* Exercise requirements
Convert every item into a Markdown table with the columns Row and Line. Each non-blank line gets its own numbered row, and blank lines are left out.

* Information supplied
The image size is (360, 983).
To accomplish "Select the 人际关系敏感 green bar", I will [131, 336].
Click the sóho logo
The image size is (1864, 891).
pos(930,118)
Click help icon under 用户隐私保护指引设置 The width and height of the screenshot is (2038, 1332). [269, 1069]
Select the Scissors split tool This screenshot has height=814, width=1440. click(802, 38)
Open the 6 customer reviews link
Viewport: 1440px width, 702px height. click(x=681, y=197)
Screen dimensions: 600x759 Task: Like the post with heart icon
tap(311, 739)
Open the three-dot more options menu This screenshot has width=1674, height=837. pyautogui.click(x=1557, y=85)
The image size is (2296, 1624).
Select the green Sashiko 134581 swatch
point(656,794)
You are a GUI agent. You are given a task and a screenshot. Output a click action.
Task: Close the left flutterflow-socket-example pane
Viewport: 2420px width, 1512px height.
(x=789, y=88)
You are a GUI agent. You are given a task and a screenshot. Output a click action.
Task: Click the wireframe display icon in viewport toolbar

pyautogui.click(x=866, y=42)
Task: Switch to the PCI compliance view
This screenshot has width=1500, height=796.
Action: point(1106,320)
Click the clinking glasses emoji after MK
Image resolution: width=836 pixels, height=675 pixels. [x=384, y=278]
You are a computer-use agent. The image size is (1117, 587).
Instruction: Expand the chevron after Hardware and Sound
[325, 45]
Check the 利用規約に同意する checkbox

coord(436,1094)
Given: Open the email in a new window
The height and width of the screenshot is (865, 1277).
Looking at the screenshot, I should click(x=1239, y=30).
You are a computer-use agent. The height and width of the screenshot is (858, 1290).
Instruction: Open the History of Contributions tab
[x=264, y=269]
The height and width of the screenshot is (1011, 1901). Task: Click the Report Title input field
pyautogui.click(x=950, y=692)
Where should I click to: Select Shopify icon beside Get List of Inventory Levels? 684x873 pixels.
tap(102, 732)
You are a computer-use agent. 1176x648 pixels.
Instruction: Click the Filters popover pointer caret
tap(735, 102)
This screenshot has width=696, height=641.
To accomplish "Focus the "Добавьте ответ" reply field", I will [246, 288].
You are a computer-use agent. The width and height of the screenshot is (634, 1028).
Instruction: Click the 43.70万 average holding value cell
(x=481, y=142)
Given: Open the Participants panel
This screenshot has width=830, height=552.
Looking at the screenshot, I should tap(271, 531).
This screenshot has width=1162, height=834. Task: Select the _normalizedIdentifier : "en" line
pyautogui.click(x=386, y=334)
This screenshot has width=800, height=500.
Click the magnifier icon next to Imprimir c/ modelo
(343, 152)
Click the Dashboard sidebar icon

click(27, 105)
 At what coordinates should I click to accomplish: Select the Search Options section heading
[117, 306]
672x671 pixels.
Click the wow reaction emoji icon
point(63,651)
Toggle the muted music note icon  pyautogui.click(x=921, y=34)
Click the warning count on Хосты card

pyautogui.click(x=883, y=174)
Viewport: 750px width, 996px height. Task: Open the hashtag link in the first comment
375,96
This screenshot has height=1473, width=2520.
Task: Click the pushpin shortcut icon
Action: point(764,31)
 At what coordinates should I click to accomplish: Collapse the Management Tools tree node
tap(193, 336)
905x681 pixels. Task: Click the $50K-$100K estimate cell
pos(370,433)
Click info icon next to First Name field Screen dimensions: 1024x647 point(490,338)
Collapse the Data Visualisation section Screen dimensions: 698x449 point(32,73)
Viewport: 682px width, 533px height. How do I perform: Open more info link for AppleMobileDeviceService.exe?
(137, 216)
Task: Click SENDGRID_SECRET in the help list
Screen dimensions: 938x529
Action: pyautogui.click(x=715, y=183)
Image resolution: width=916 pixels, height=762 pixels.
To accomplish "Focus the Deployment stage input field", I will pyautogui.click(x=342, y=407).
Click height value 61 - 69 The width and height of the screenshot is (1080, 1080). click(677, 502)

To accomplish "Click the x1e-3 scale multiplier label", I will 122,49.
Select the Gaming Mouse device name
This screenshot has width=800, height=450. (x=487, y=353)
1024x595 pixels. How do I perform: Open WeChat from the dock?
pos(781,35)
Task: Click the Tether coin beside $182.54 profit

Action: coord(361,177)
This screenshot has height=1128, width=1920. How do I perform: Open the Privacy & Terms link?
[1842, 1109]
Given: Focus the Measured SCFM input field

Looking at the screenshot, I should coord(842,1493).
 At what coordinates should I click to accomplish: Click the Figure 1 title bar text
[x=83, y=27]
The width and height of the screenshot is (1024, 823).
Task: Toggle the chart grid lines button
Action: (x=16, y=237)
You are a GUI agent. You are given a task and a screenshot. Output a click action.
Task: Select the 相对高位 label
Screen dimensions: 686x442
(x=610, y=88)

* Output below
| Row | Line |
|---|---|
| 1 | The image size is (360, 983). |
| 2 | To accomplish "Select the 人际关系敏感 green bar", I will [131, 336]. |
| 3 | Click the sóho logo |
| 4 | The image size is (1864, 891). |
| 5 | pos(930,118) |
| 6 | Click help icon under 用户隐私保护指引设置 The width and height of the screenshot is (2038, 1332). [269, 1069] |
| 7 | Select the Scissors split tool This screenshot has height=814, width=1440. click(802, 38) |
| 8 | Open the 6 customer reviews link |
| 9 | Viewport: 1440px width, 702px height. click(x=681, y=197) |
| 10 | Screen dimensions: 600x759 Task: Like the post with heart icon |
| 11 | tap(311, 739) |
| 12 | Open the three-dot more options menu This screenshot has width=1674, height=837. pyautogui.click(x=1557, y=85) |
| 13 | The image size is (2296, 1624). |
| 14 | Select the green Sashiko 134581 swatch |
| 15 | point(656,794) |
| 16 | You are a GUI agent. You are given a task and a screenshot. Output a click action. |
| 17 | Task: Close the left flutterflow-socket-example pane |
| 18 | Viewport: 2420px width, 1512px height. |
| 19 | (x=789, y=88) |
| 20 | You are a GUI agent. You are given a task and a screenshot. Output a click action. |
| 21 | Task: Click the wireframe display icon in viewport toolbar |
| 22 | pyautogui.click(x=866, y=42) |
| 23 | Task: Switch to the PCI compliance view |
| 24 | This screenshot has width=1500, height=796. |
| 25 | Action: point(1106,320) |
| 26 | Click the clinking glasses emoji after MK |
| 27 | Image resolution: width=836 pixels, height=675 pixels. [x=384, y=278] |
| 28 | You are a computer-use agent. The image size is (1117, 587). |
| 29 | Instruction: Expand the chevron after Hardware and Sound |
| 30 | [325, 45] |
| 31 | Check the 利用規約に同意する checkbox |
| 32 | coord(436,1094) |
| 33 | Given: Open the email in a new window |
| 34 | The height and width of the screenshot is (865, 1277). |
| 35 | Looking at the screenshot, I should click(x=1239, y=30). |
| 36 | You are a computer-use agent. The height and width of the screenshot is (858, 1290). |
| 37 | Instruction: Open the History of Contributions tab |
| 38 | [x=264, y=269] |
| 39 | The height and width of the screenshot is (1011, 1901). Task: Click the Report Title input field |
| 40 | pyautogui.click(x=950, y=692) |
| 41 | Where should I click to: Select Shopify icon beside Get List of Inventory Levels? 684x873 pixels. |
| 42 | tap(102, 732) |
| 43 | You are a computer-use agent. 1176x648 pixels. |
| 44 | Instruction: Click the Filters popover pointer caret |
| 45 | tap(735, 102) |
| 46 | This screenshot has width=696, height=641. |
| 47 | To accomplish "Focus the "Добавьте ответ" reply field", I will [246, 288]. |
| 48 | You are a computer-use agent. The width and height of the screenshot is (634, 1028). |
| 49 | Instruction: Click the 43.70万 average holding value cell |
| 50 | (x=481, y=142) |
| 51 | Given: Open the Participants panel |
| 52 | This screenshot has width=830, height=552. |
| 53 | Looking at the screenshot, I should tap(271, 531). |
| 54 | This screenshot has width=1162, height=834. Task: Select the _normalizedIdentifier : "en" line |
| 55 | pyautogui.click(x=386, y=334) |
| 56 | This screenshot has width=800, height=500. |
| 57 | Click the magnifier icon next to Imprimir c/ modelo |
| 58 | (343, 152) |
| 59 | Click the Dashboard sidebar icon |
| 60 | click(27, 105) |
| 61 |  At what coordinates should I click to accomplish: Select the Search Options section heading |
| 62 | [117, 306] |
| 63 | 672x671 pixels. |
| 64 | Click the wow reaction emoji icon |
| 65 | point(63,651) |
| 66 | Toggle the muted music note icon  pyautogui.click(x=921, y=34) |
| 67 | Click the warning count on Хосты card |
| 68 | pyautogui.click(x=883, y=174) |
| 69 | Viewport: 750px width, 996px height. Task: Open the hashtag link in the first comment |
| 70 | 375,96 |
| 71 | This screenshot has height=1473, width=2520. |
| 72 | Task: Click the pushpin shortcut icon |
| 73 | Action: point(764,31) |
| 74 |  At what coordinates should I click to accomplish: Collapse the Management Tools tree node |
| 75 | tap(193, 336) |
| 76 | 905x681 pixels. Task: Click the $50K-$100K estimate cell |
| 77 | pos(370,433) |
| 78 | Click info icon next to First Name field Screen dimensions: 1024x647 point(490,338) |
| 79 | Collapse the Data Visualisation section Screen dimensions: 698x449 point(32,73) |
| 80 | Viewport: 682px width, 533px height. How do I perform: Open more info link for AppleMobileDeviceService.exe? |
| 81 | (137, 216) |
| 82 | Task: Click SENDGRID_SECRET in the help list |
| 83 | Screen dimensions: 938x529 |
| 84 | Action: pyautogui.click(x=715, y=183) |
| 85 | Image resolution: width=916 pixels, height=762 pixels. |
| 86 | To accomplish "Focus the Deployment stage input field", I will pyautogui.click(x=342, y=407). |
| 87 | Click height value 61 - 69 The width and height of the screenshot is (1080, 1080). click(677, 502) |
| 88 | To accomplish "Click the x1e-3 scale multiplier label", I will 122,49. |
| 89 | Select the Gaming Mouse device name |
| 90 | This screenshot has width=800, height=450. (x=487, y=353) |
| 91 | 1024x595 pixels. How do I perform: Open WeChat from the dock? |
| 92 | pos(781,35) |
| 93 | Task: Click the Tether coin beside $182.54 profit |
| 94 | Action: coord(361,177) |
| 95 | This screenshot has height=1128, width=1920. How do I perform: Open the Privacy & Terms link? |
| 96 | [1842, 1109] |
| 97 | Given: Focus the Measured SCFM input field |
| 98 | Looking at the screenshot, I should coord(842,1493). |
| 99 |  At what coordinates should I click to accomplish: Click the Figure 1 title bar text |
| 100 | [x=83, y=27] |
| 101 | The width and height of the screenshot is (1024, 823). |
| 102 | Task: Toggle the chart grid lines button |
| 103 | Action: (x=16, y=237) |
| 104 | You are a GUI agent. You are given a task and a screenshot. Output a click action. |
| 105 | Task: Select the 相对高位 label |
| 106 | Screen dimensions: 686x442 |
| 107 | (x=610, y=88) |